One of the interesting things about Nixonland is that although it is a book about politics, it says very little about political ideas. This was the criticism made by George Will when he reviewed it in 2008; the conservative movement, he said, was rich in ideas, not just some gut reaction to hippiedom. And that is true. But Perlstein, who wrote a whole book about Barry Goldwater, knows this very well; he simply isn't very interested. He feels, as many people feel about the politics of our own time, that ideas don't seem to matter. What matters is emotion, especially the hate and anger that American factions pour out toward each other.

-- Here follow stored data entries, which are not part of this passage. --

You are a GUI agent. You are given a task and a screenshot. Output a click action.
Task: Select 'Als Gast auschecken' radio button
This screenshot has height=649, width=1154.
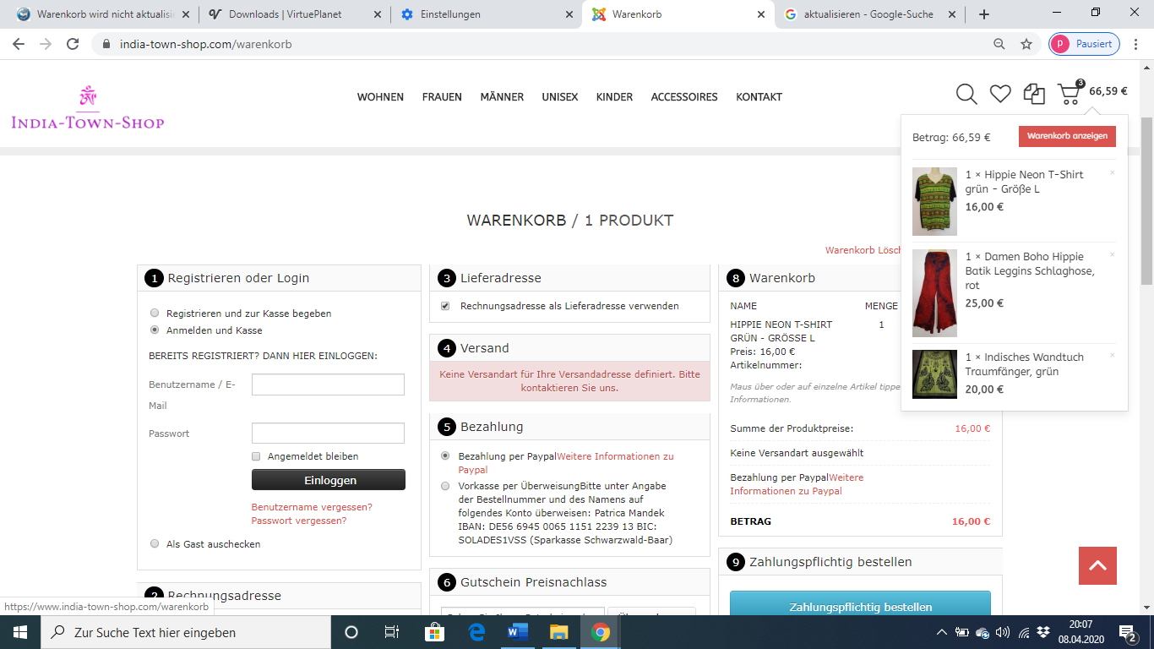click(x=155, y=544)
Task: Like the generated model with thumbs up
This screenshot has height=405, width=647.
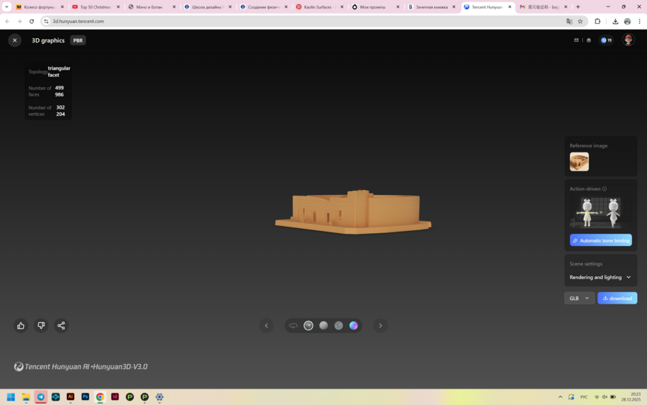Action: pyautogui.click(x=21, y=325)

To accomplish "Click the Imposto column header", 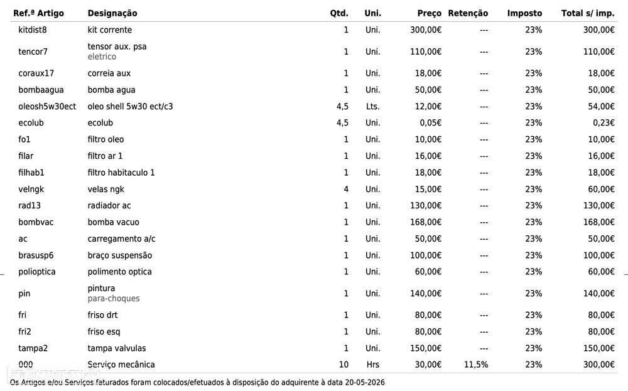I will pyautogui.click(x=524, y=13).
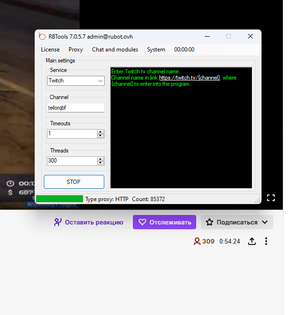Increase Timeouts with the up arrow
Viewport: 300px width, 315px height.
coord(100,132)
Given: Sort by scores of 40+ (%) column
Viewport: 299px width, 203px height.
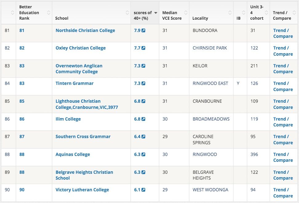Looking at the screenshot, I should click(x=145, y=13).
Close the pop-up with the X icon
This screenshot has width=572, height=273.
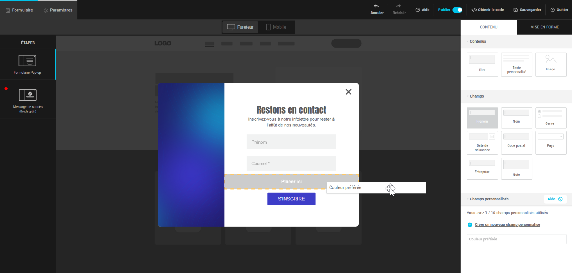349,92
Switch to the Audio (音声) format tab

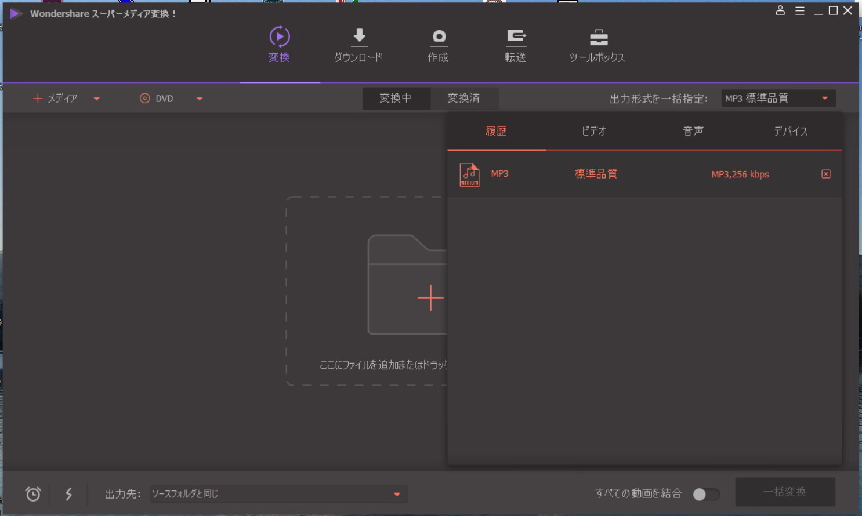[693, 131]
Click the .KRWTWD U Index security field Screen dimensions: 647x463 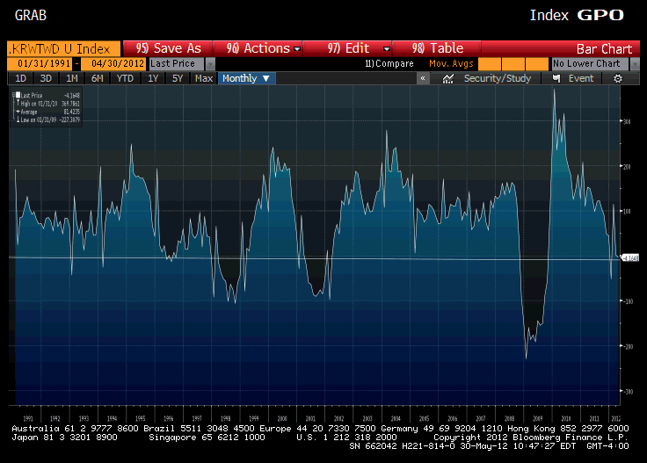(x=63, y=48)
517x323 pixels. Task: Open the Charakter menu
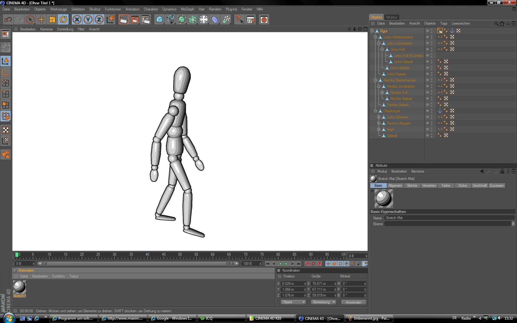click(x=151, y=9)
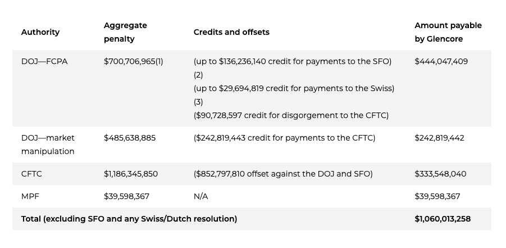Click the MPF authority cell
The image size is (506, 248).
pos(29,196)
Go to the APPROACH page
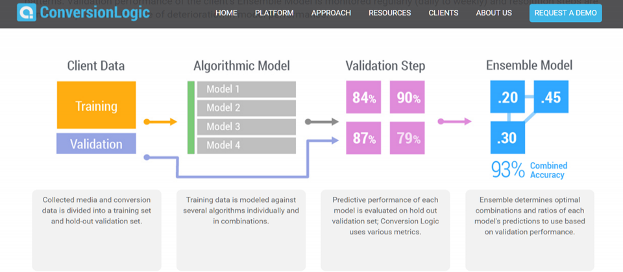623x272 pixels. pos(331,13)
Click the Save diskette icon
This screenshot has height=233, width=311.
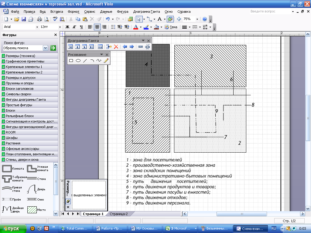click(x=24, y=19)
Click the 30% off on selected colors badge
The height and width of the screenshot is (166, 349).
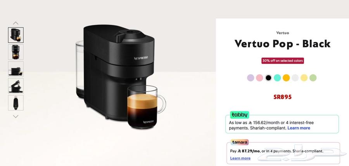click(x=283, y=61)

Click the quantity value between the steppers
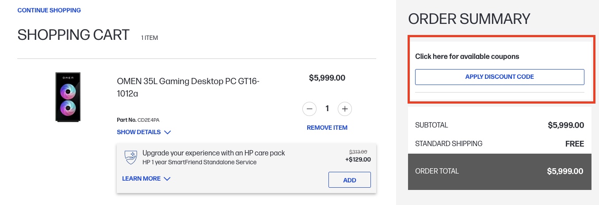tap(327, 108)
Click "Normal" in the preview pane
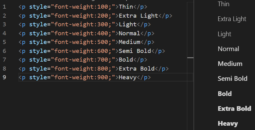Image resolution: width=255 pixels, height=130 pixels. pyautogui.click(x=229, y=49)
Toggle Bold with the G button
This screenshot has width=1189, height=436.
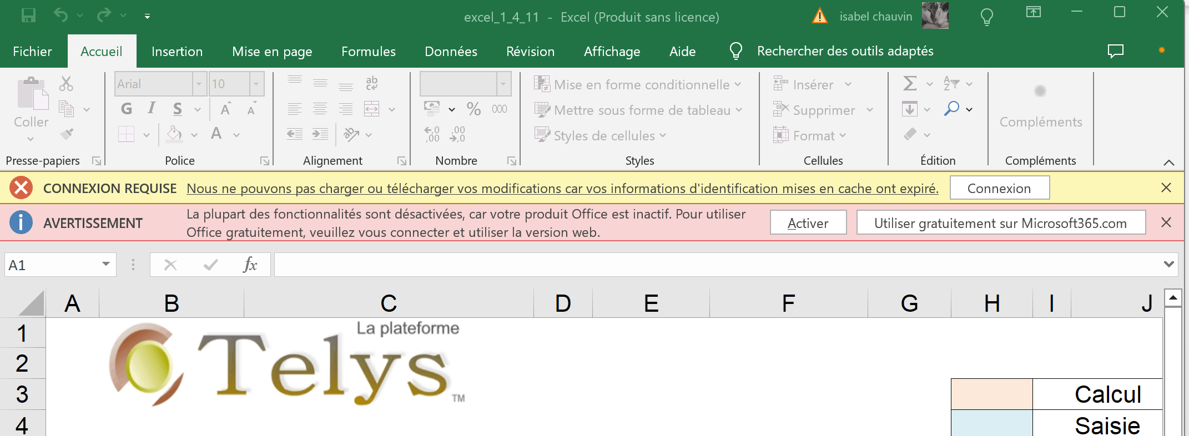[x=127, y=109]
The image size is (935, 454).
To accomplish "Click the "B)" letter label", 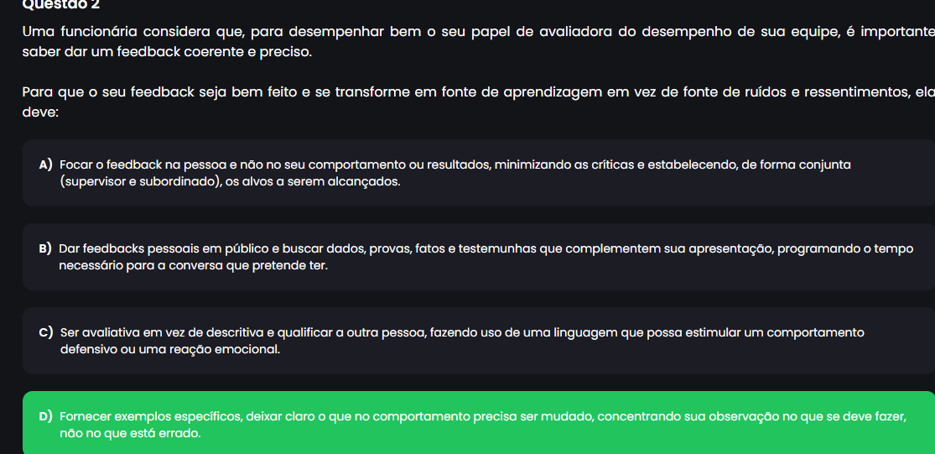I will click(45, 248).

Which brings me to this question: what did the revolutionary years of the late 1960s and early 1970s accomplish? It is easy to argue that they accomplished nothing. After all the immediate result was a landslide for Nixon, whose downfall only set the stage for Ronald Reagan. Electorally the radical spasms of those years were a disaster for Democrats. What's more they spawned or at least intensified the division of the nation along cultural lines that still bedevils us, making some question whether our democracy can survive.

But I don't think that is the whole story. Politics, as someone once said, is downstream from culture. And culturally, the radicalism of the 1960s had gigantic effects. Women's rights, gay rights, environmentalism, sexual liberation, no-fault divorce; these things have moved into the mainstream and become major parts of our world.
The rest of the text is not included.